| Task to carry out |
In the column on e-cigarettes below, set down word for word the passage that begins at "WHEN I wrote" and stops after "harm to non-users.".

| Document segment |
*** Block opens ***
WHEN I wrote a short piece about e-cigs and vapourisers last week, I wasn’t aware that the Welsh Assembly was about to launch a proposal to ban them.
Now I wonder why they wouldn’t want a “safe” cigarette that prevents five million deaths a year, improves the nation’s fitness, reduces the levels of heart attacks, cancer and strokes and protects children from passive smoking.
Welsh ministers and groups within the BMA claim e-cigs are a “gateway” to smoking and “normalise” it. Dame Sally Davies, England’s chief medical officer, wants them regulated as a medicine. Yet senior members of the Royal College of Physicians say five million lives a year could be saved globally if smokers switched. And Action on Smoking and Health (ASH) says there is little evidence they are a gateway to fags, they should not be included in smoke-free laws, and they cause little or no harm to non-users.
If, as a Scottish non-smoker, you feel this has nothing whatsoever to do with you (apart from smokers being a “drain” on the NHS), it may be worth considering that the Scottish Parliament might follow Wales. Then consider that every average 20-a-day smoker will be paying between £28 and £35 in extra tax every week. Double that for a hardened 40-a-day man.
*** Block closes ***
| Extracted records |
*** Block opens ***
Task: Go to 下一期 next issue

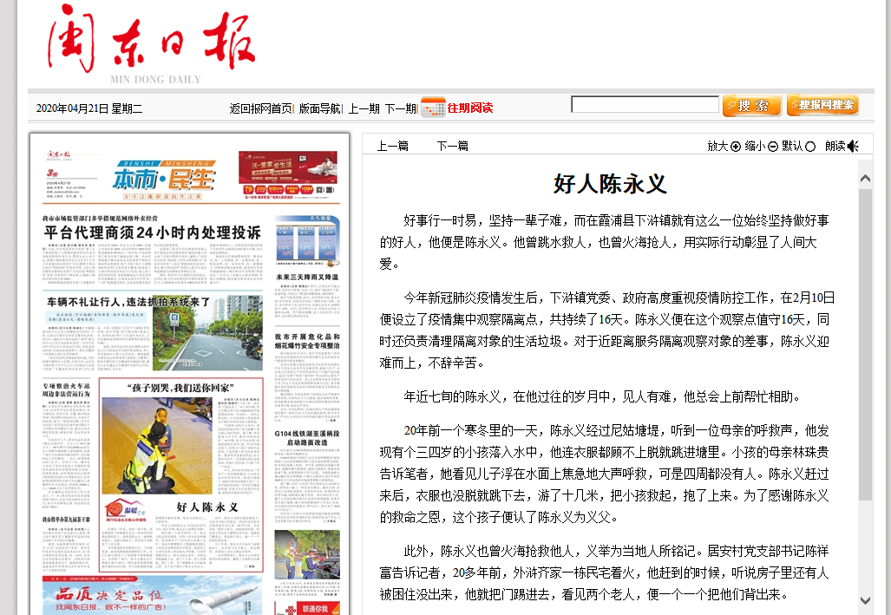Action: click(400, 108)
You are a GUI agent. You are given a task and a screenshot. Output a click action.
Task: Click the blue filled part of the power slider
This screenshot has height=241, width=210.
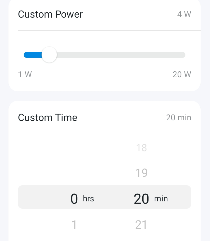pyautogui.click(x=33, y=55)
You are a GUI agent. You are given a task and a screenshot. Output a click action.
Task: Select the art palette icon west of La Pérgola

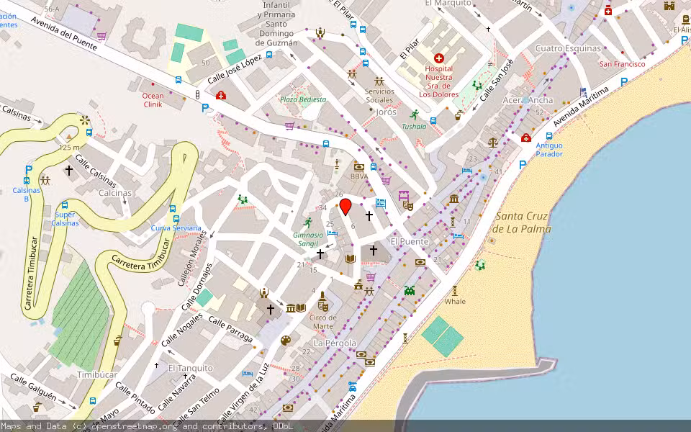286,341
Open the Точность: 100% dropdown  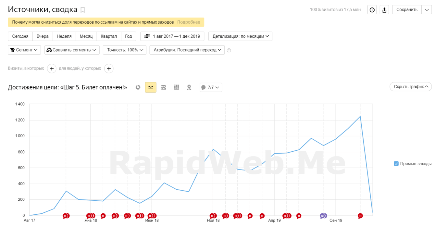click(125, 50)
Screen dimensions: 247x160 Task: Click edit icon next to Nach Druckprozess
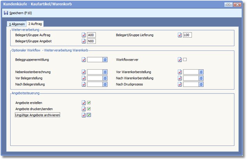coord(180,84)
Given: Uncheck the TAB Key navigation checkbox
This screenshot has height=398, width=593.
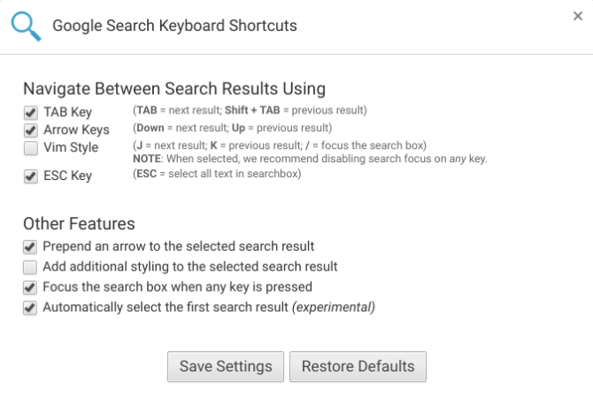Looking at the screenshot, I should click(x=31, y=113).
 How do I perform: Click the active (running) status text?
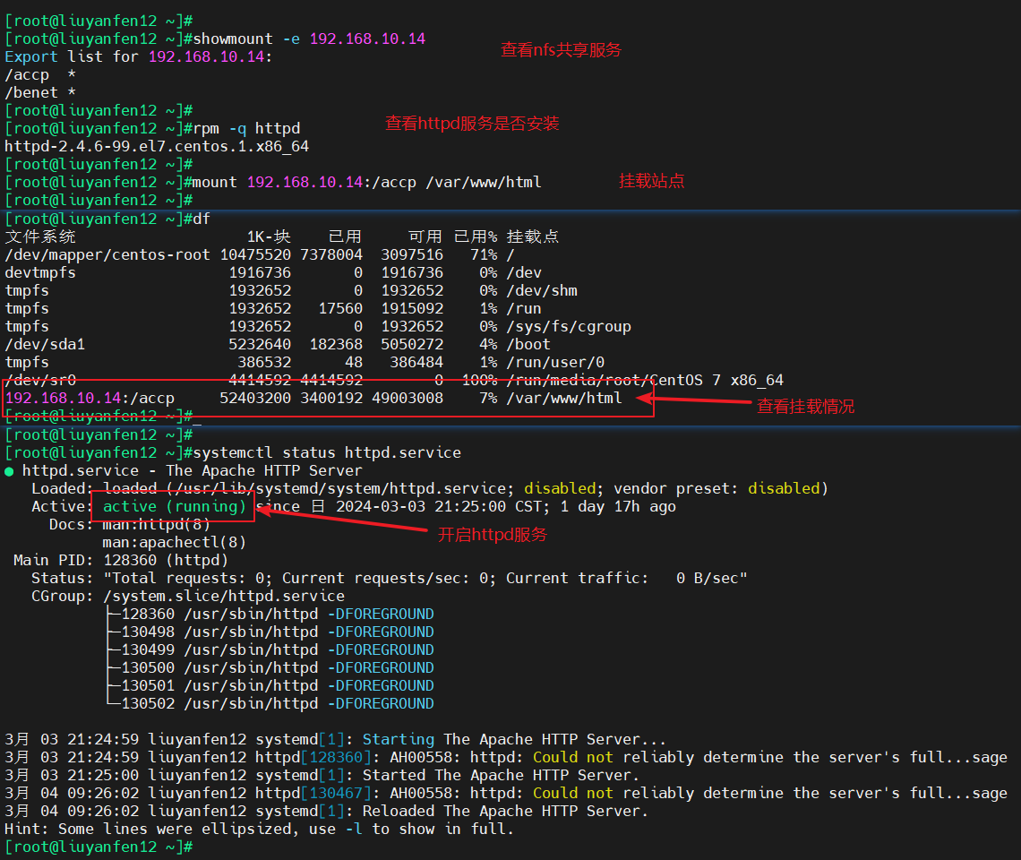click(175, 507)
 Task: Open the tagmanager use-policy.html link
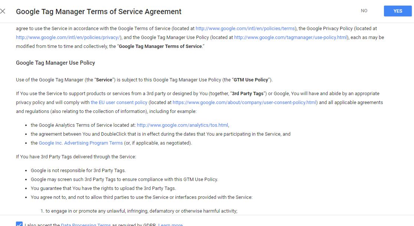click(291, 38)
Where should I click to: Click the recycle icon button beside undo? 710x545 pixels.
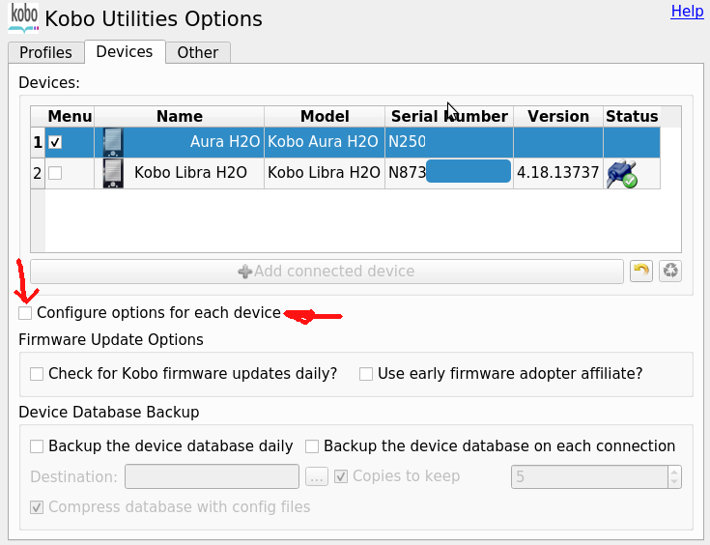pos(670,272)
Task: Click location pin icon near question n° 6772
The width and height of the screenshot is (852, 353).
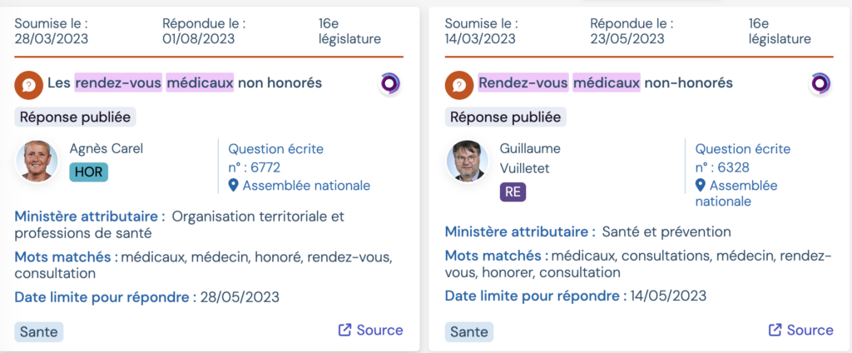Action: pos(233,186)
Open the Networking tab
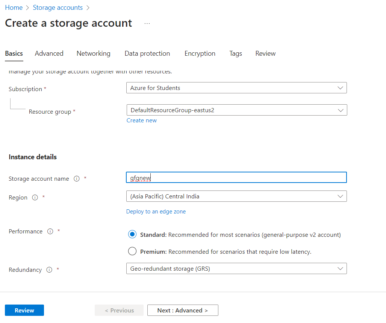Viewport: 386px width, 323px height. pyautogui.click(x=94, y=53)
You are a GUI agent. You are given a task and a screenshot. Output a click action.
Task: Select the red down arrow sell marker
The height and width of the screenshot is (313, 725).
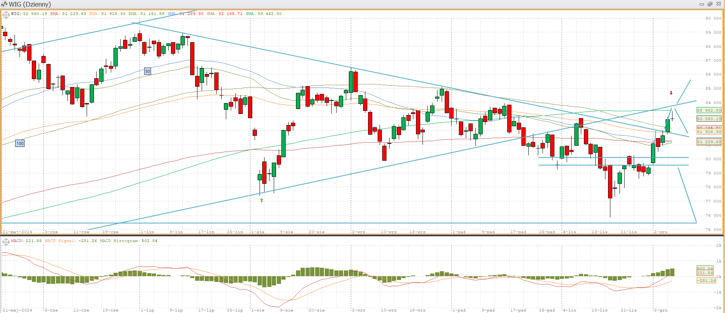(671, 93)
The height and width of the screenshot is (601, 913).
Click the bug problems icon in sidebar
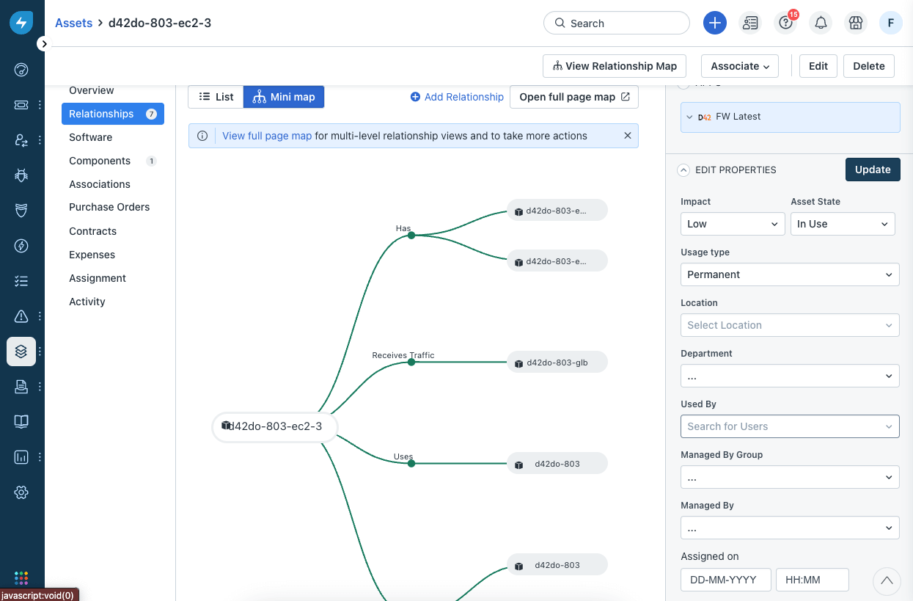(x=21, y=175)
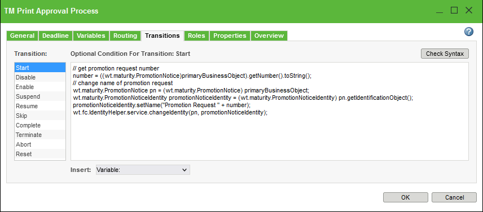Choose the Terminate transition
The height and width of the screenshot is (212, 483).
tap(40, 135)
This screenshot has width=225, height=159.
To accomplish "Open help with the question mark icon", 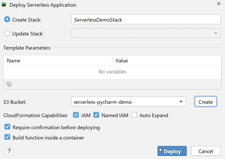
*** Block closes ***
| Answer space |
WHEN I wrote a short piece about e-cigs and vapourisers last week, I wasn’t aware that the Welsh Assembly was about to launch a proposal to ban them.
Now I wonder why they wouldn’t want a “safe” cigarette that prevents five million deaths a year, improves the nation’s fitness, reduces the levels of heart attacks, cancer and strokes and protects children from passive smoking.
Welsh ministers and groups within the BMA claim e-cigs are a “gateway” to smoking and “normalise” it. Dame Sally Davies, England’s chief medical officer, wants them regulated as a medicine. Yet senior members of the Royal College of Physicians say five million lives a year could be saved globally if smokers switched. And Action on Smoking and Health (ASH) says there is little evidence they are a gateway to fags, they should not be included in smoke-free laws, and they cause little or no harm to non-users.